In Sachsen hat die FDP der CDU gerade einen sinnvollen Kompromiss in der Schulpolitik abgerungen, in Nordrhein- Westfalen ist Bildung für die FDP Thema Nummer eins. In Baden-Württemberg hat der FDP-Justizminister deutlich gegen den aus seiner Sicht „drohenden Überwachungsstaat“ Position bezogen. In Niedersachsen hat die FDP einen Vorsitzenden, der sich nicht scheut, von sozialer Wärme zu sprechen und sie auch von seiner Partei einzufordern.
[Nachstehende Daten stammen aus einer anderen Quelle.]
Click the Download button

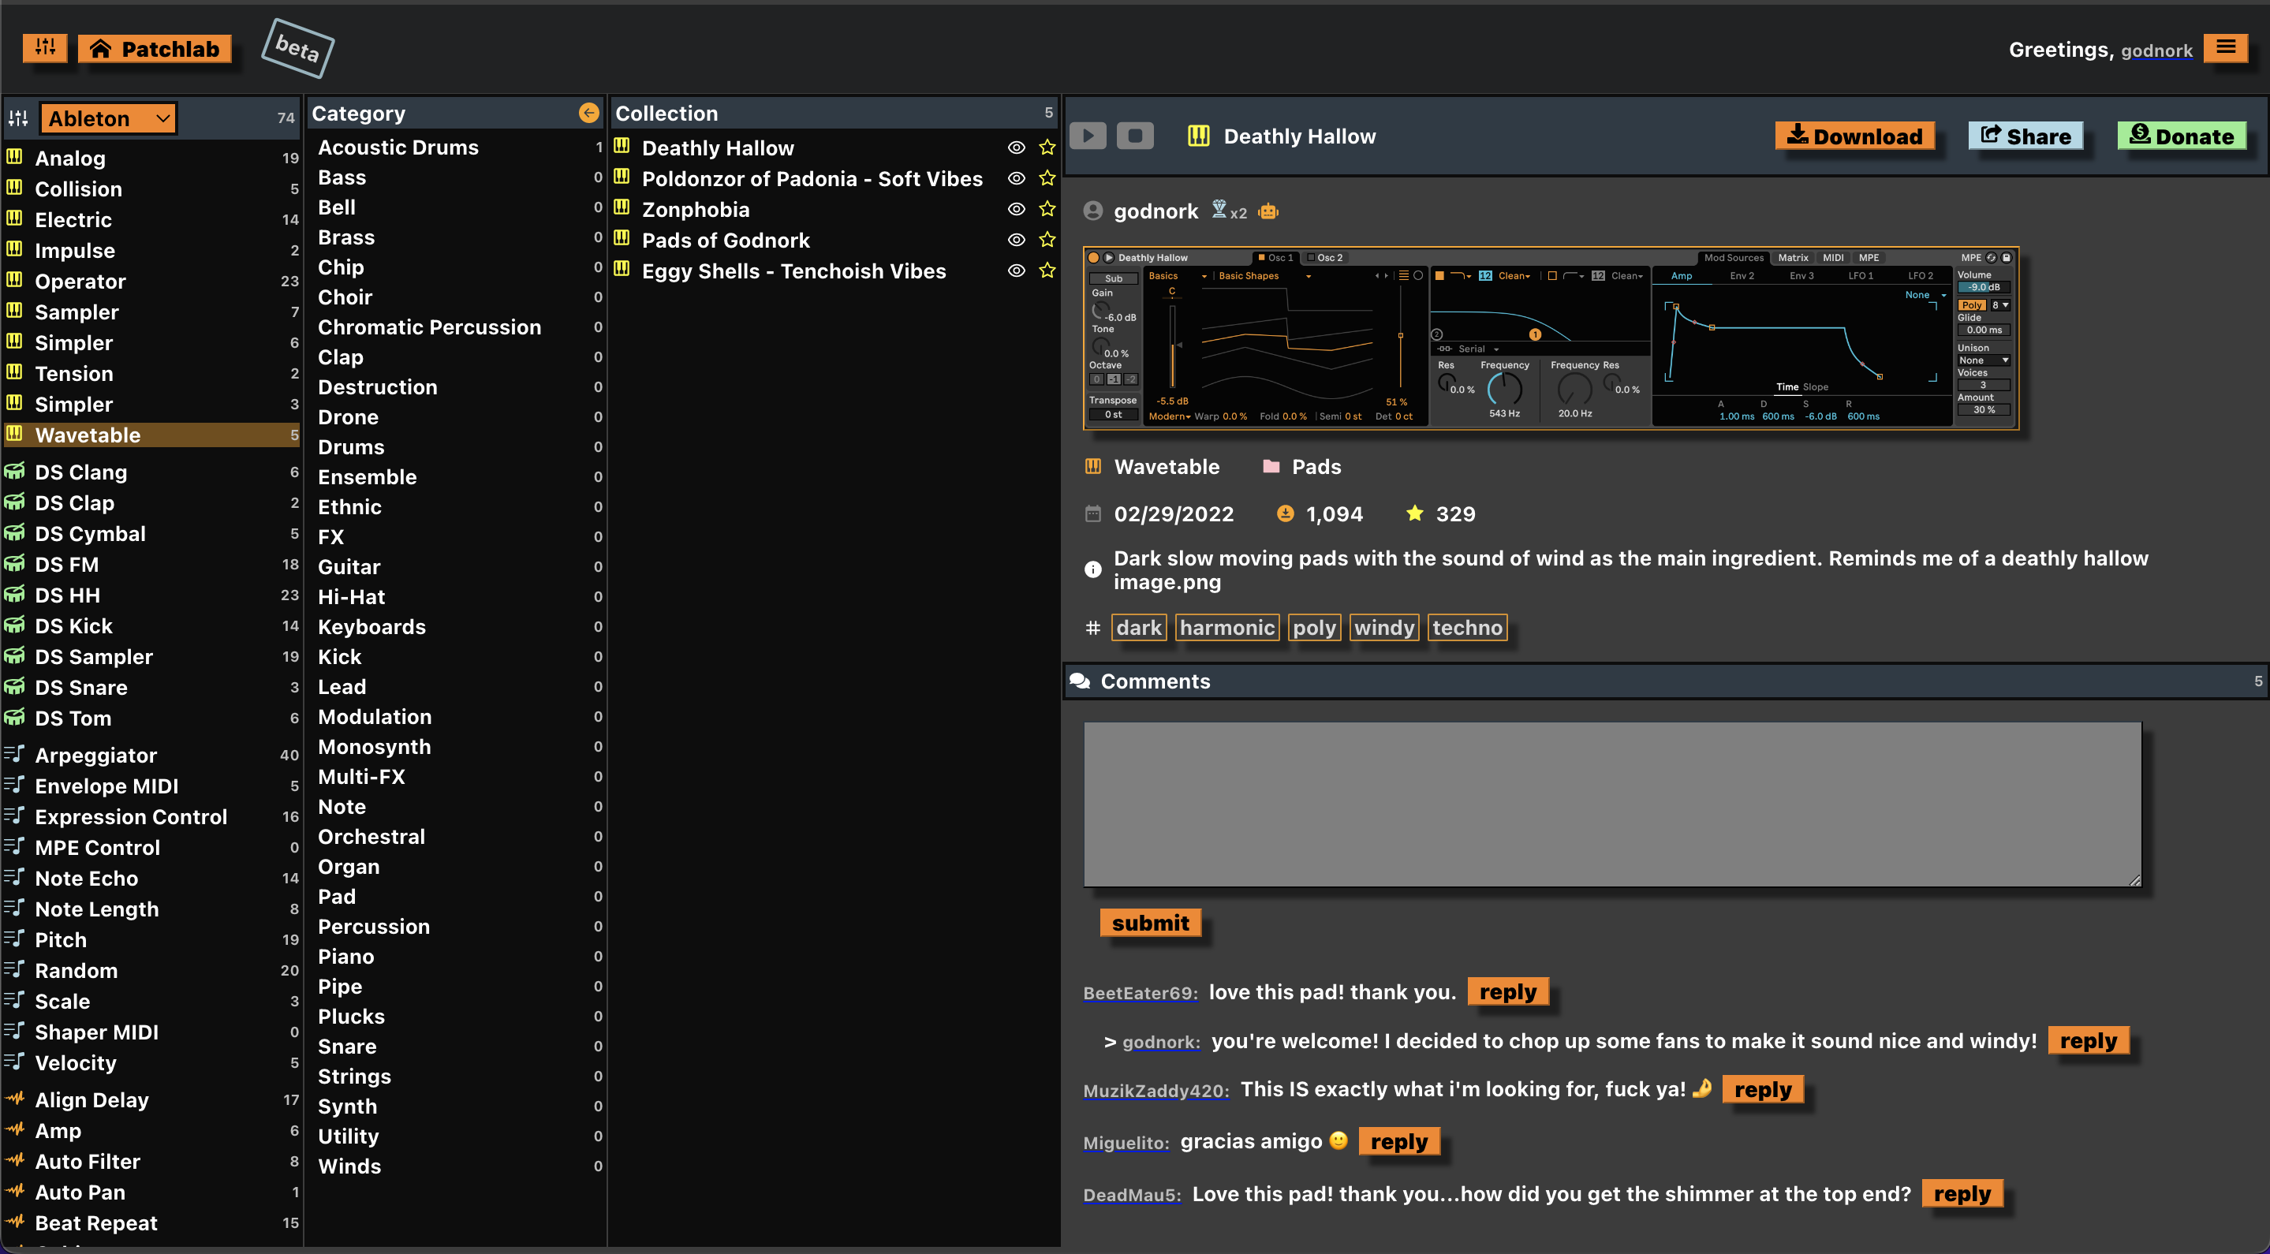pyautogui.click(x=1854, y=136)
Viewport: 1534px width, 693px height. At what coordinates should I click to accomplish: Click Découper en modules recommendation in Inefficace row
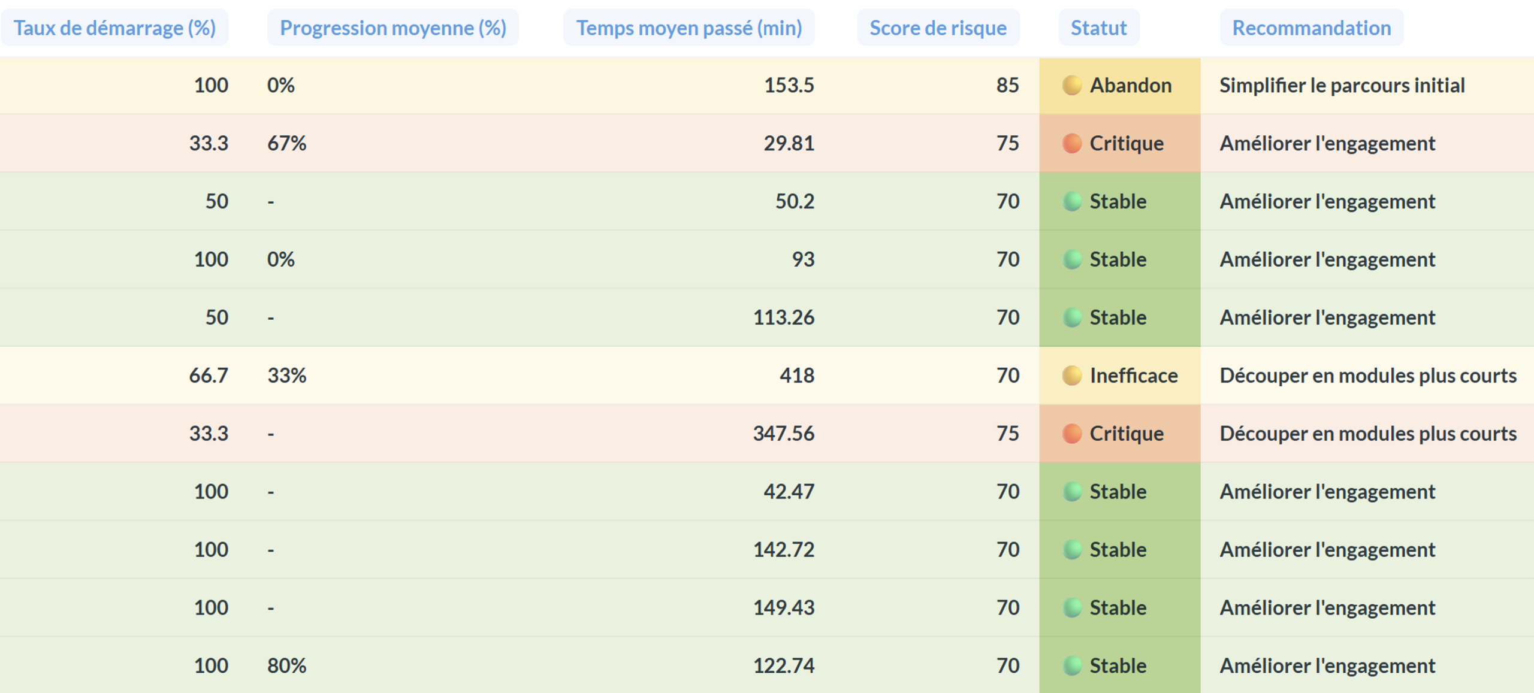coord(1367,376)
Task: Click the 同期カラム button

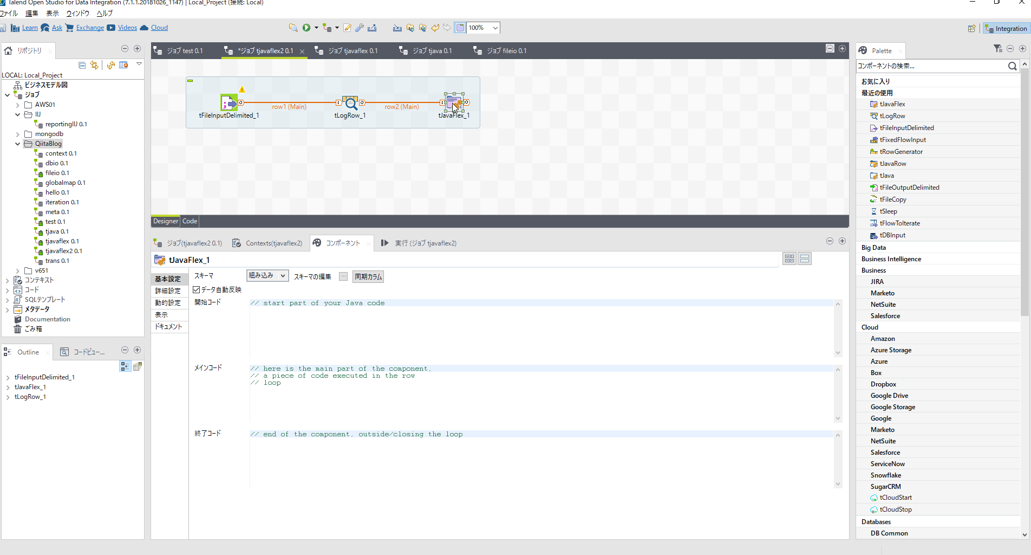Action: pyautogui.click(x=368, y=276)
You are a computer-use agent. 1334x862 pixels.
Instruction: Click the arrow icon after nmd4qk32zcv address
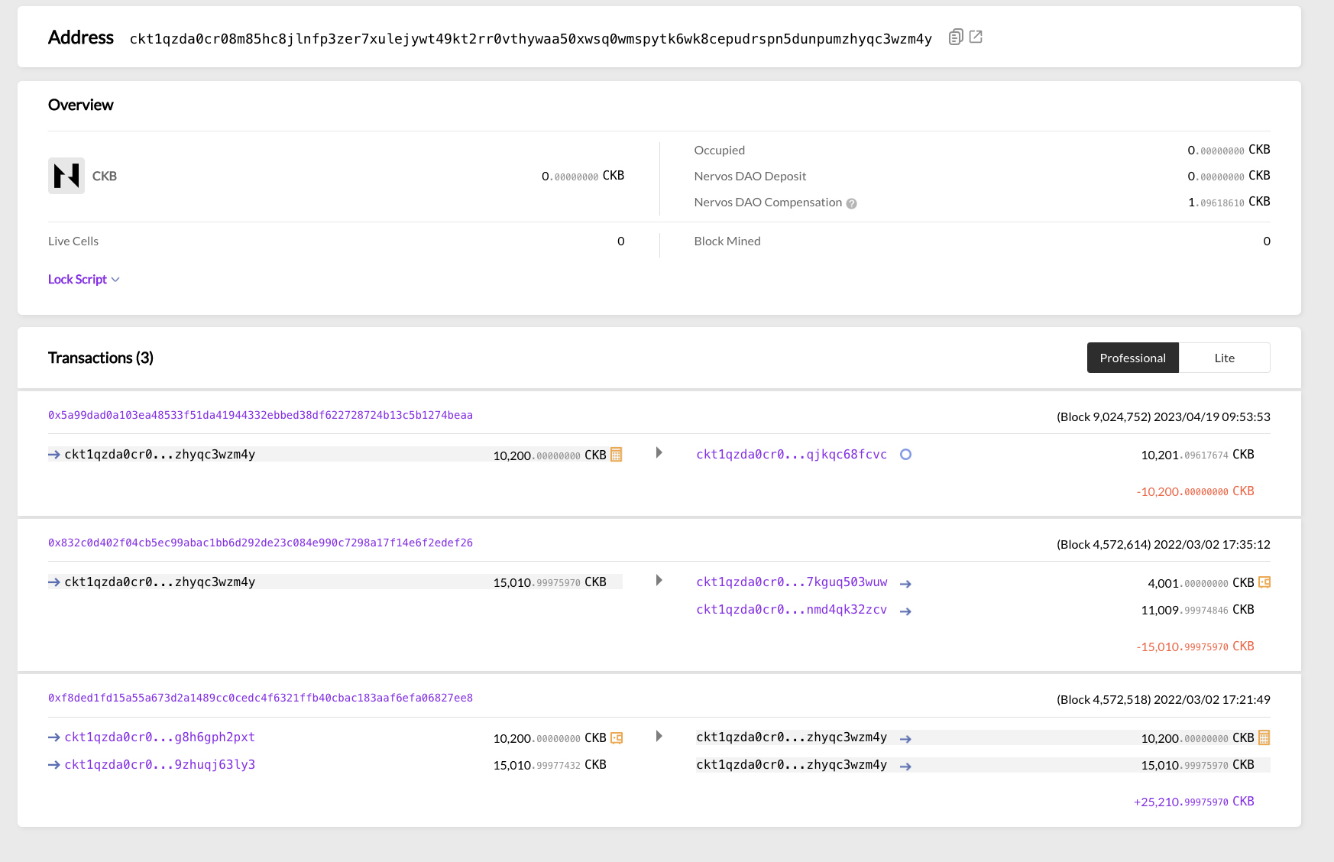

Die FDP ist bereit fürs Regieren. Und Westerwelle muss sie, wenn der Wähler so entscheidet, anleiten – in einer Koalition, die noch nicht weiß, wofür sie stehen will. Merkel wird die Antwort nicht geben. Als Vize Kanzler der Ideen zu sein, das ist ein enormer Anspruch. Da liegt die Herausforderung für Westerwelle.